----- Data to examine -----
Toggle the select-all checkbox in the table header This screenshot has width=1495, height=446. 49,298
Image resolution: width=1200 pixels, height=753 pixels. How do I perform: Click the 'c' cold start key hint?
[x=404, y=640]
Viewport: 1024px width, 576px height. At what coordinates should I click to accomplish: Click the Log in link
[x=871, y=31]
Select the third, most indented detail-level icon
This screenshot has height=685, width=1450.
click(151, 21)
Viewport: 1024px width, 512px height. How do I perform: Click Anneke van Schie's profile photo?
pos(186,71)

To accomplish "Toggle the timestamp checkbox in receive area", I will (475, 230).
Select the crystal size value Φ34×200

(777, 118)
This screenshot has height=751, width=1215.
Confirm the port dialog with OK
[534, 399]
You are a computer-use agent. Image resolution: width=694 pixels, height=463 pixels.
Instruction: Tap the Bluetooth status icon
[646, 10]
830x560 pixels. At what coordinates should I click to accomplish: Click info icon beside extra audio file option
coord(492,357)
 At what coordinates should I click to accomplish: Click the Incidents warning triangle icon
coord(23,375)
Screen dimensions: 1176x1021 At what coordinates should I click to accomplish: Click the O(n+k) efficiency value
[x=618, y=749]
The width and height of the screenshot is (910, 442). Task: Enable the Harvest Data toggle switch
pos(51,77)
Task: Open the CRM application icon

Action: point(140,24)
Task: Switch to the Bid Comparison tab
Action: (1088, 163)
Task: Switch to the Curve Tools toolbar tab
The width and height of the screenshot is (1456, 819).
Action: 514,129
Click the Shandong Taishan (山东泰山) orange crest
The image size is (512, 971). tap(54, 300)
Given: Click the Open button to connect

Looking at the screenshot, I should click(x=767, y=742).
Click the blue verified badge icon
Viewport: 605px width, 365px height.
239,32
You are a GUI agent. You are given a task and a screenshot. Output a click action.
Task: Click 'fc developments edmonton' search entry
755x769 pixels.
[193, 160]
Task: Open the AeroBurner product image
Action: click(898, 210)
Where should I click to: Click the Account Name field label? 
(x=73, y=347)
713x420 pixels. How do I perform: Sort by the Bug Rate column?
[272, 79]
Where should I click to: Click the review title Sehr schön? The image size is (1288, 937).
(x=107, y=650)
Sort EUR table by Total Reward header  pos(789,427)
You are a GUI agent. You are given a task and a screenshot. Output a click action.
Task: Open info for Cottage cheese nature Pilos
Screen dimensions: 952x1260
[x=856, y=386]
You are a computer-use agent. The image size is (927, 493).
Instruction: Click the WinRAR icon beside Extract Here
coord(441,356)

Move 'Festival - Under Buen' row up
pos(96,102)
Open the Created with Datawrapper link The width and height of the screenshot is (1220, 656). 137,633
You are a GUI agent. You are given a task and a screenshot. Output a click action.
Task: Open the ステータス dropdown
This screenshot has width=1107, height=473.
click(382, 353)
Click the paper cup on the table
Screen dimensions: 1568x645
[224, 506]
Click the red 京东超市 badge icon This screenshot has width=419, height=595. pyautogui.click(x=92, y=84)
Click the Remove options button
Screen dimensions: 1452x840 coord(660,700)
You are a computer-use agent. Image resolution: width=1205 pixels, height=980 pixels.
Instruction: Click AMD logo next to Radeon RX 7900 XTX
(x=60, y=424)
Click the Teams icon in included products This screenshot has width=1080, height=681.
-----
## Description of the task
Nothing should be missing: every line above must be reproduced exactly.

## Finished exercise
Toggle the select-all checkbox in the table header This screenshot has width=1495, height=446. 49,298
Image resolution: width=1200 pixels, height=753 pixels. How do I perform: Click the 'c' cold start key hint?
[x=404, y=640]
Viewport: 1024px width, 576px height. At what coordinates should I click to accomplish: Click the Log in link
[x=871, y=31]
Select the third, most indented detail-level icon
This screenshot has height=685, width=1450.
click(151, 21)
Viewport: 1024px width, 512px height. How do I perform: Click Anneke van Schie's profile photo?
pos(186,71)

To accomplish "Toggle the timestamp checkbox in receive area", I will (475, 230).
Select the crystal size value Φ34×200

(777, 118)
This screenshot has height=751, width=1215.
Confirm the port dialog with OK
[534, 399]
You are a computer-use agent. Image resolution: width=694 pixels, height=463 pixels.
Instruction: Tap the Bluetooth status icon
[646, 10]
830x560 pixels. At what coordinates should I click to accomplish: Click info icon beside extra audio file option
coord(492,357)
 At what coordinates should I click to accomplish: Click the Incidents warning triangle icon
coord(23,375)
Screen dimensions: 1176x1021 At what coordinates should I click to accomplish: Click the O(n+k) efficiency value
[x=618, y=749]
The width and height of the screenshot is (910, 442). Task: Enable the Harvest Data toggle switch
pos(51,77)
Task: Open the CRM application icon

Action: point(140,24)
Task: Switch to the Bid Comparison tab
Action: (1088, 163)
Task: Switch to the Curve Tools toolbar tab
The width and height of the screenshot is (1456, 819).
Action: 514,129
Click the Shandong Taishan (山东泰山) orange crest
The image size is (512, 971). tap(54, 300)
Given: Click the Open button to connect

Looking at the screenshot, I should click(x=767, y=742).
Click the blue verified badge icon
Viewport: 605px width, 365px height.
239,32
You are a GUI agent. You are given a task and a screenshot. Output a click action.
Task: Click 'fc developments edmonton' search entry
755x769 pixels.
[193, 160]
Task: Open the AeroBurner product image
Action: click(898, 210)
Where should I click to: Click the Account Name field label? 
(x=73, y=347)
713x420 pixels. How do I perform: Sort by the Bug Rate column?
[272, 79]
Where should I click to: Click the review title Sehr schön? The image size is (1288, 937).
(x=107, y=650)
Sort EUR table by Total Reward header  pos(789,427)
You are a GUI agent. You are given a task and a screenshot. Output a click action.
Task: Open info for Cottage cheese nature Pilos
Screen dimensions: 952x1260
[x=856, y=386]
You are a computer-use agent. The image size is (927, 493).
Instruction: Click the WinRAR icon beside Extract Here
coord(441,356)

Move 'Festival - Under Buen' row up
pos(96,102)
Open the Created with Datawrapper link The width and height of the screenshot is (1220, 656). 137,633
You are a GUI agent. You are given a task and a screenshot. Output a click action.
Task: Open the ステータス dropdown
This screenshot has width=1107, height=473.
click(382, 353)
Click the paper cup on the table
Screen dimensions: 1568x645
[224, 506]
Click the red 京东超市 badge icon This screenshot has width=419, height=595. pyautogui.click(x=92, y=84)
Click the Remove options button
Screen dimensions: 1452x840 coord(660,700)
You are a computer-use agent. Image resolution: width=1205 pixels, height=980 pixels.
Instruction: Click AMD logo next to Radeon RX 7900 XTX
(x=60, y=424)
Click the Teams icon in included products This screenshot has width=1080, height=681.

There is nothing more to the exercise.